### ACTIVITY
In the records below, find the line holding "Click the 发现 lightbulb icon"; copy it and every line after it to the end, omitting all images.

*** Block opens ***

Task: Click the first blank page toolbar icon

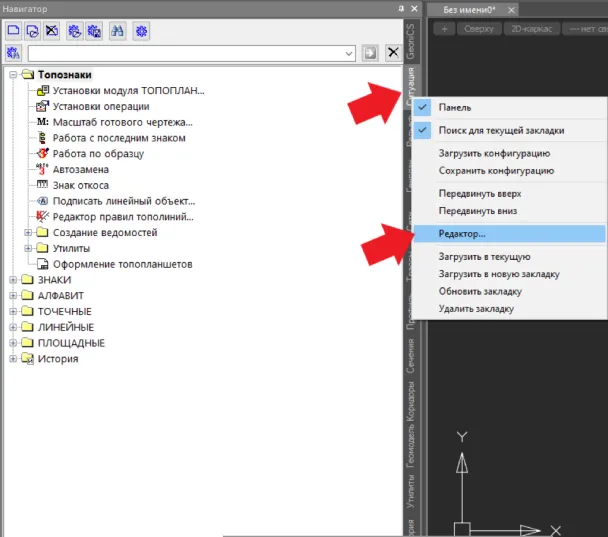Action: 13,31
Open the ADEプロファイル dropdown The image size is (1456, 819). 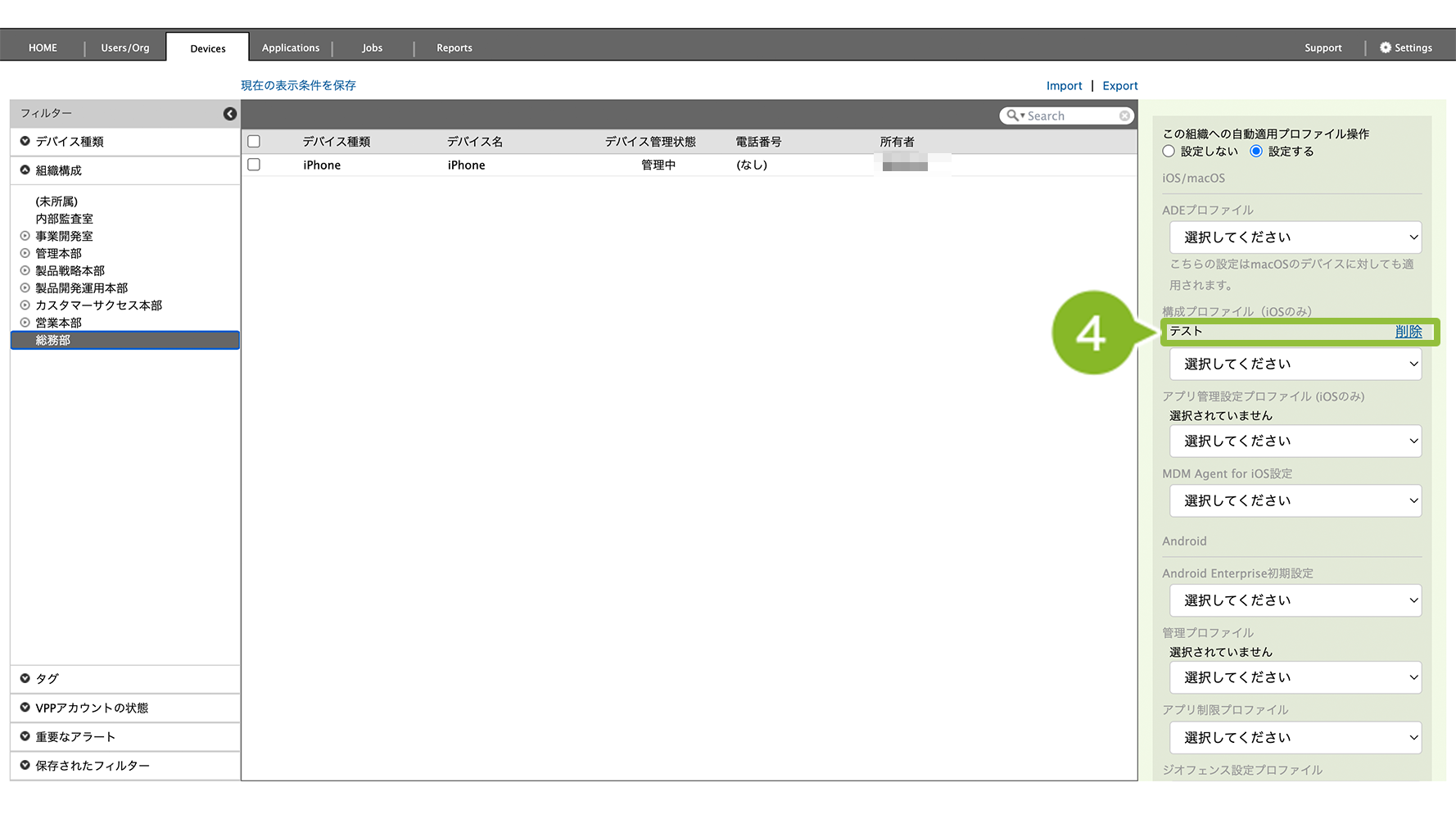point(1295,238)
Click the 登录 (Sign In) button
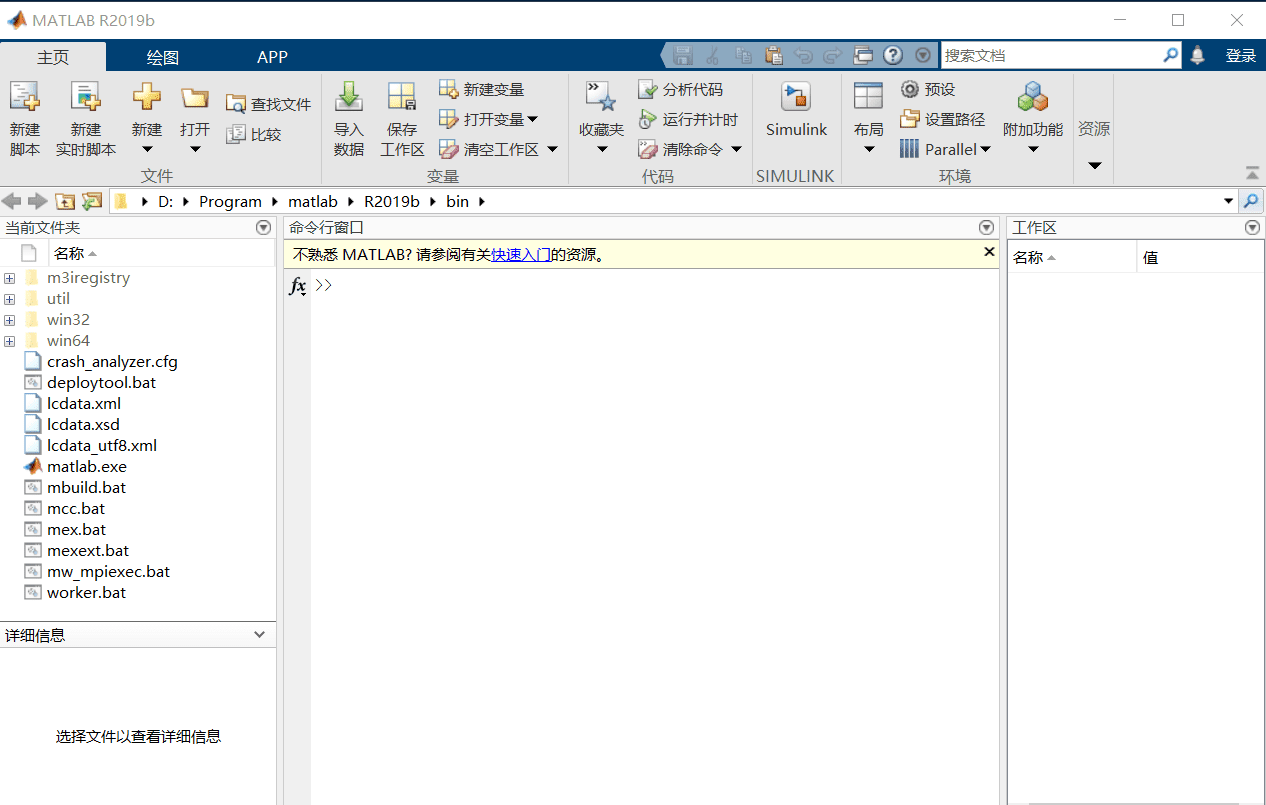Image resolution: width=1266 pixels, height=805 pixels. pos(1240,56)
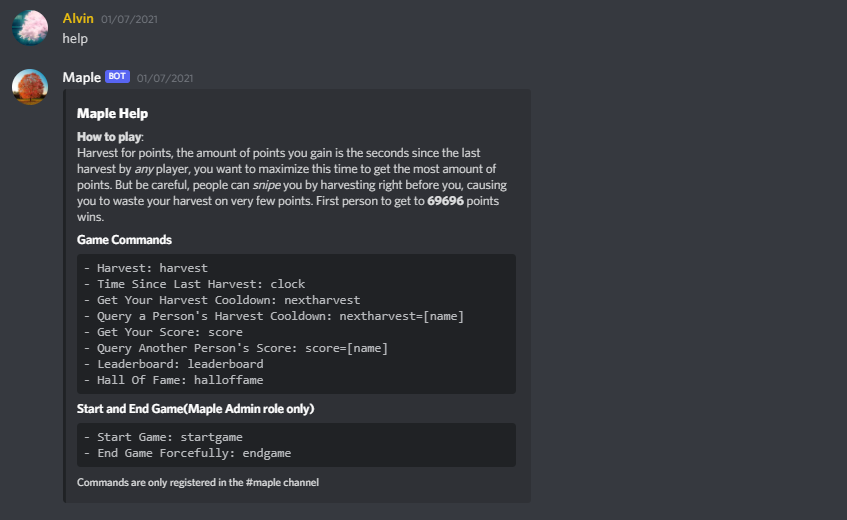This screenshot has width=847, height=520.
Task: Click Alvin's message timestamp 01/07/2021
Action: [x=129, y=19]
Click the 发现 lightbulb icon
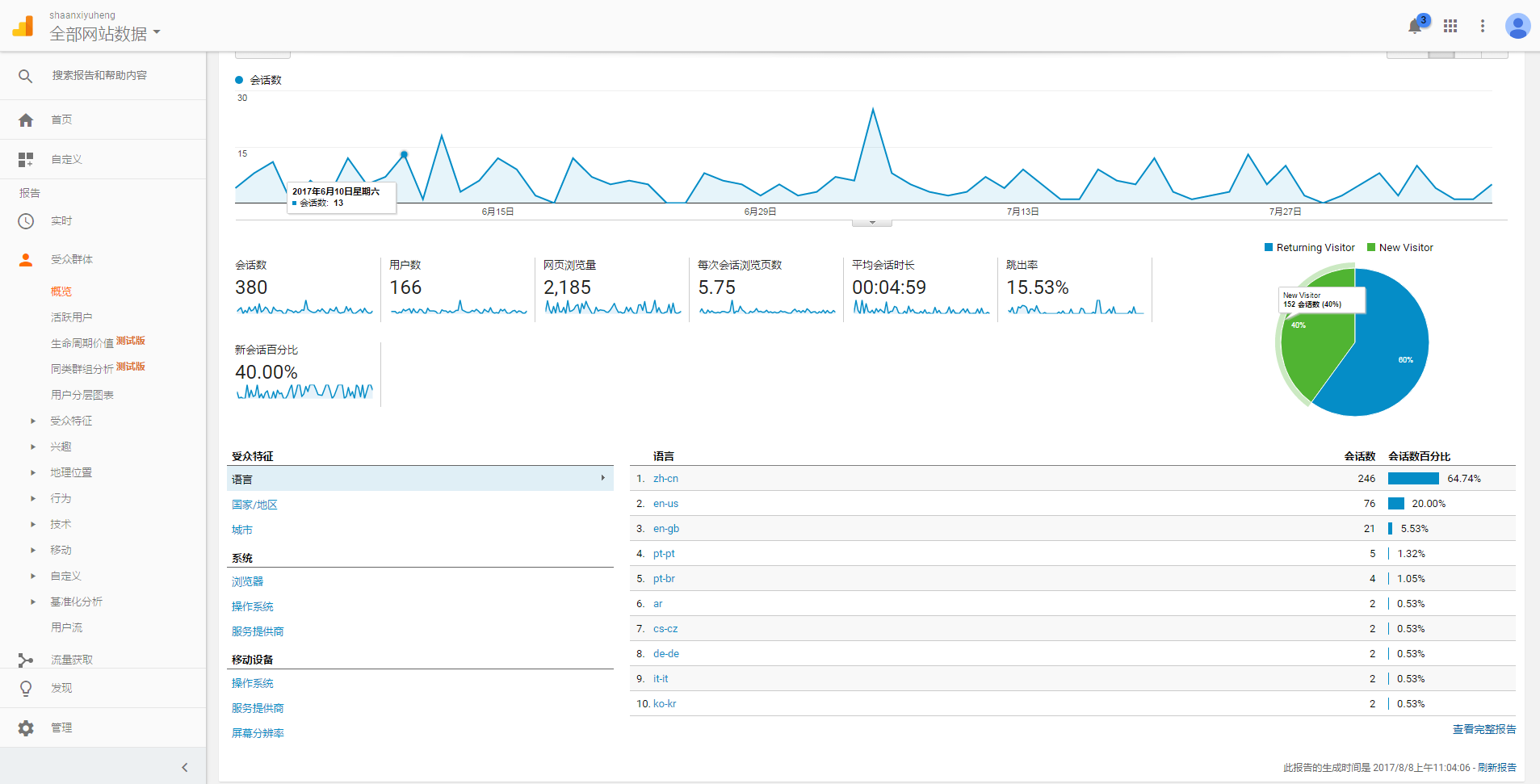This screenshot has width=1540, height=784. [x=26, y=689]
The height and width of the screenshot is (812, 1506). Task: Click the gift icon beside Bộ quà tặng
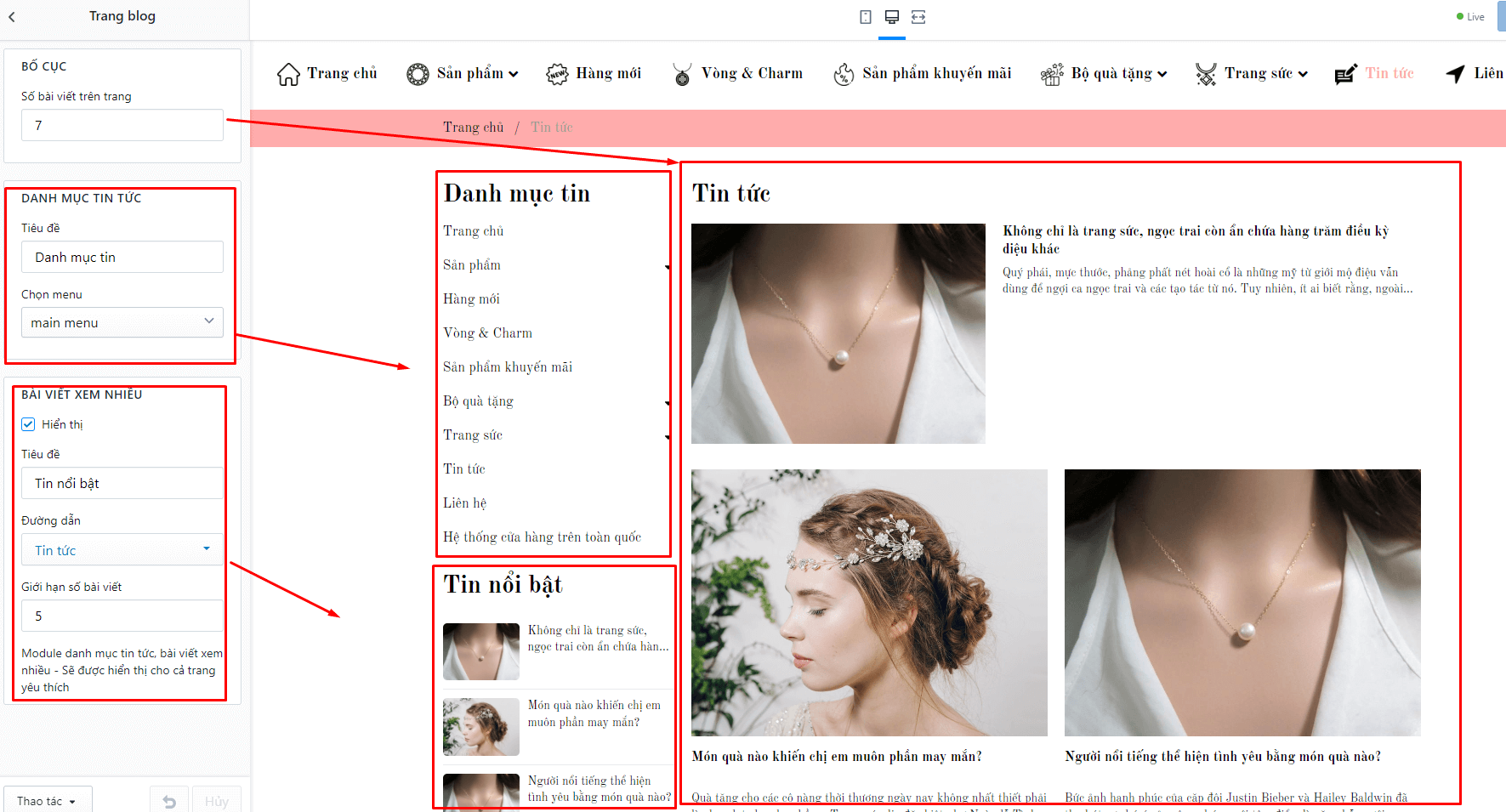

*** Block closes ***

### RESPONSE BOX
Click the 发现 lightbulb icon
This screenshot has width=1540, height=784. [x=26, y=689]
The height and width of the screenshot is (812, 1506). Task: Click the gift icon beside Bộ quà tặng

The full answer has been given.